Proprio mentre si stava liberando del sellino utilizzato come arnese da scasso, il giovane, un marocchino di 19 anni senza fissa dimora e con precedenti di polizia, ha incrociato una volante della questura. Gli agenti si sono subito insospettiti e lo hanno inseguito bloccandolo all’incrocio tra via Bono e via Pinamonte da Brembate. Portato in questura, il ragazzo è stato arrestato per furto aggravato. Il proprietario del mezzo, un cittadino cubano, è stato rintracciato in un locale poco distante dal luogo dov’era parcheggiata la bicicletta. Che tra l’altro è risultata di un certo valore, corrispondete a circa 1500 euro.

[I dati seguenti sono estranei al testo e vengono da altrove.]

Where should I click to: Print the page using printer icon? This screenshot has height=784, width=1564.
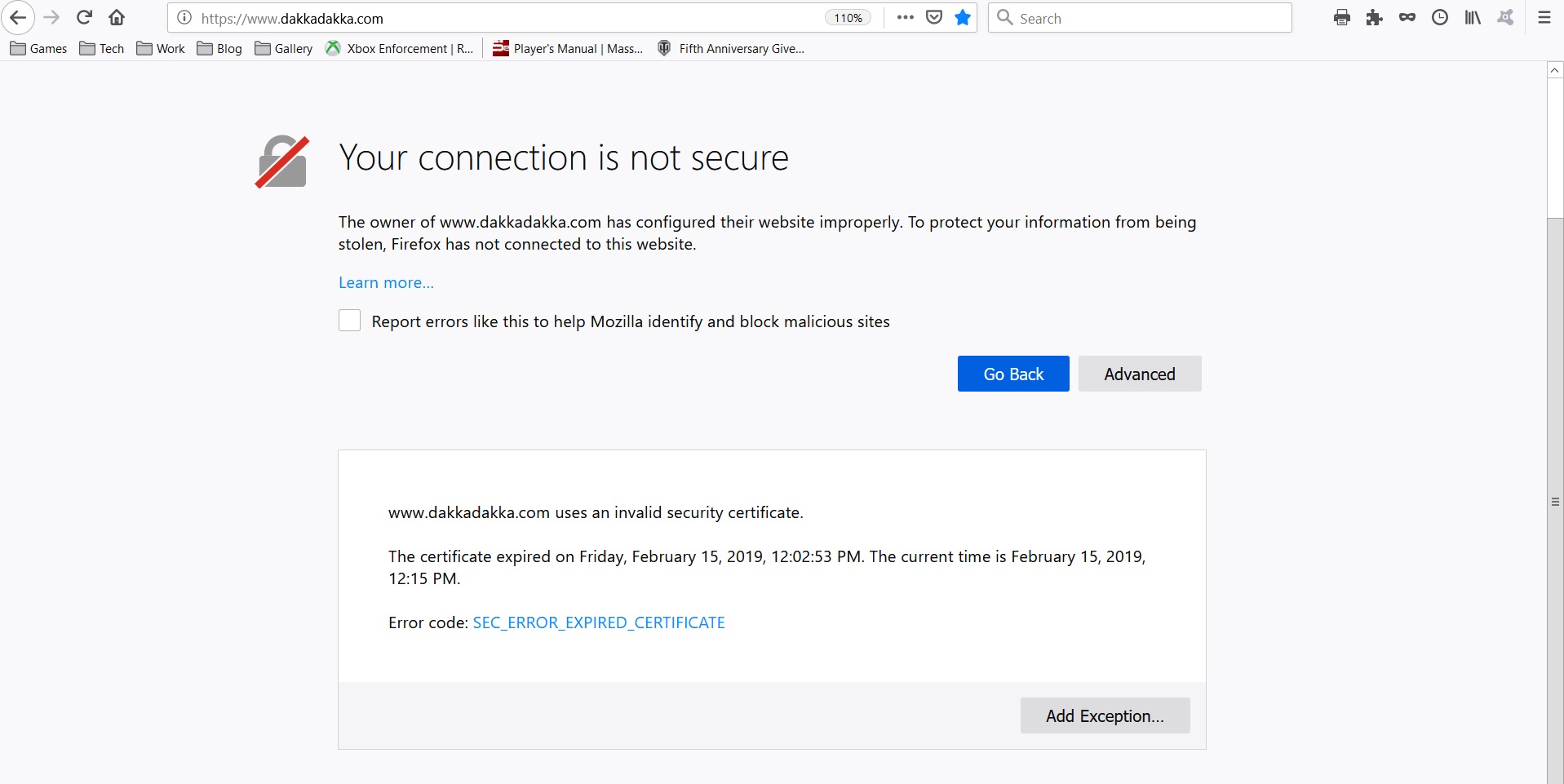coord(1341,18)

Lunedì 6 ottobre il 19enne è stato accompagnato in tribunale, dove ha ammesso l’addebito dicendo di aver commesso il furto per guadagnare qualche soldo promessogli da un gruppo di tunisini. Ha poi spiegato di essere venuto in Italia per vivere con il padre, residente a Novara ma, in seguito a un litigio, ha deciso di andarsene seguendo alcuni amici fino a Bergamo. Pensava di andare ad abitare con loro ma, quando è arrivato nella nostra provincia, ha scoperto che il gruppo viveva in una casa abbandonata a Sorisole, dove ora dorme anche lui.
Il giudice ha convalidato l’arresto, ha disposto il divieto di dimora in Bergamo e provincia e, su richiesta di termine a difesa dell’avvocato Marco Nossa, il processo per direttissima è stato rinviato al prossimo 21 novembre.